La presión por aprovechar cada momento de un viaje puede llevar a llenar los itinerarios de actividades, reducir el tiempo de descanso y provocar que algunas personas regresen a casa más cansadas de lo que partieron.
Viajar suele asociarse con descubrir lugares, vivir nuevas experiencias y desconectarse de la rutina, pero la necesidad de visitar todo, cumplir un itinerario y sentir que cada día fue aprovechado puede terminar convirtiendo el recorrido en una nueva forma de exigencia.
Una encuesta de MyIQ realizada a 13,684 adultos de Estados Unidos, la Unión Europea, Reino Unido, Canadá, Australia y América Latina encontró que el 69 % siente presión por hacer que cada día de viaje “cuente”, incluso cuando eso significa regresar a casa más cansado.
La planificación comienza a generar presión incluso antes de partir. El 63 % dedica más tiempo a organizar el viaje que a decidir realmente adónde quiere ir, según los resultados.

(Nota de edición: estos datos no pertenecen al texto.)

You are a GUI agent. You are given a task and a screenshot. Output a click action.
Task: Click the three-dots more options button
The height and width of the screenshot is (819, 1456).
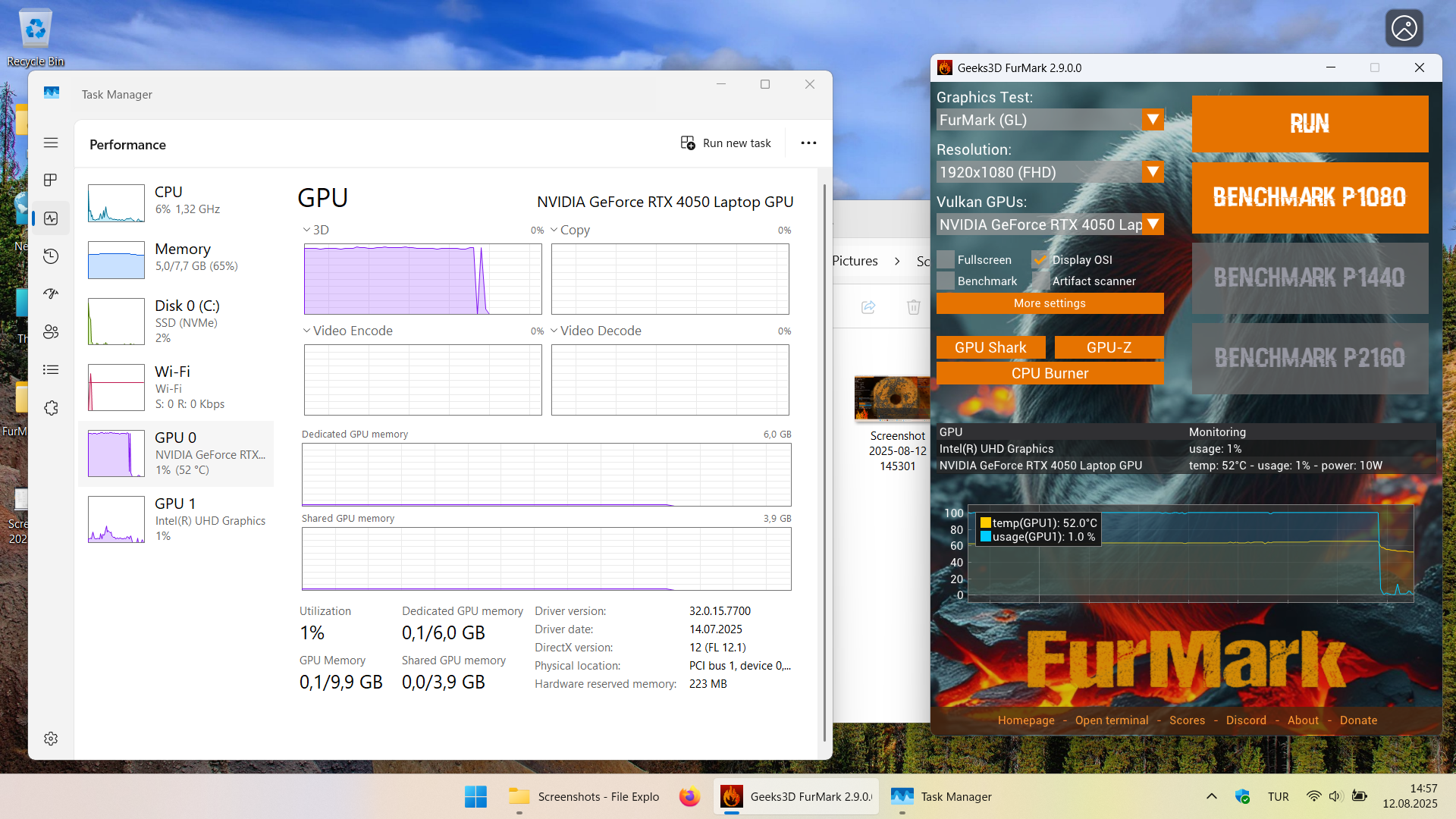coord(808,143)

Una vez en el destino, detenerse tampoco parece sencillo: el 57 % siente culpa cuando pasa una tarde sin hacer nada y casi la mitad, el 48 %, reconoce haber regresado a casa sintiendo que necesita otro descanso.
Viajar para cumplir
La presión no solamente provoca itinerarios cargados, sino que puede influir en las decisiones sobre qué hacer y cuánto tiempo permanecer en cada lugar.
El 42 % de los participantes afirmó haber cambiado sus planes por temor a quedarse demasiado tiempo en un mismo sitio, mientras que el 38 % realizó actividades que realmente no le interesaban porque sentía que debía vivir esa experiencia.
Este último dato muestra uno de los efectos de convertir el viaje en una lista de cosas que deben hacerse: las preferencias personales pueden quedar desplazadas por expectativas externas sobre aquello que supuestamente hace que un destino haya sido bien aprovechado.
Sarah Meyer, directora general de MyIQ, considera que este comportamiento refleja cómo la cultura de la productividad ha trascendido el entorno laboral y comienza a determinar también la manera en que las personas valoran su tiempo libre.
“La cultura de la productividad ya no termina cuando finaliza la jornada laboral”, sostiene Meyer, quien advierte que esta mentalidad puede hacer que descansar genere culpa y que completar un itinerario termine funcionando como prueba de que el viaje ha valido la pena.
La investigación aclara que el problema no está en preferir viajes activos o agendas completas.
Un itinerario con numerosas actividades puede resultar satisfactorio cuando responde a los intereses del viajero, pero la tensión aparece cuando hacer más deja de ser una elección y se convierte en una obligación.
Disfrutar sin agotarse
Encontrar un equilibrio entre conocer el destino y disponer de tiempo para disfrutarlo puede ayudar a evitar que el viaje termine convertido en otra carrera contra el reloj.
- Una primera recomendación es no planificar cada hora del día. Dejar espacios libres permite descansar, improvisar o permanecer más tiempo en un lugar sin sentir que se está incumpliendo el itinerario.
- También conviene priorizar las experiencias que realmente interesan. No es necesario visitar todas las atracciones recomendadas ni realizar una actividad únicamente porque aparezca en redes sociales o figure entre los lugares considerados “imprescindibles”.
- Otro elemento importante es aceptar el descanso como parte del viaje. Una mañana sin planes, una tarde en la playa o unas horas disfrutando tranquilamente del alojamiento no representan tiempo desperdiciado.
- Mantener cierta flexibilidad también ayuda. Cambiar una actividad porque existe cansancio, porque el clima no acompaña o simplemente porque surgió otro plan puede formar parte de la experiencia sin que eso signifique haber desaprovechado el día.
- Reducir las comparaciones con los viajes que otras personas muestran en redes sociales puede igualmente disminuir la presión por reproducir determinados recorridos, fotografías o experiencias.
- Y cuando el tiempo lo permita, resulta conveniente dejar un pequeño margen entre el regreso y la reincorporación a las obligaciones habituales, evitando pasar directamente del viaje a la rutina.
Los resultados del estudio plantean, en definitiva, una reflexión sobre la manera en que se mide actualmente una buena experiencia de viaje: conocer más lugares y completar más actividades no necesariamente significa disfrutar más.
A veces, permanecer un poco más en un sitio, cambiar el itinerario o simplemente detenerse puede convertirse también en una de las mejores experiencias del recorrido.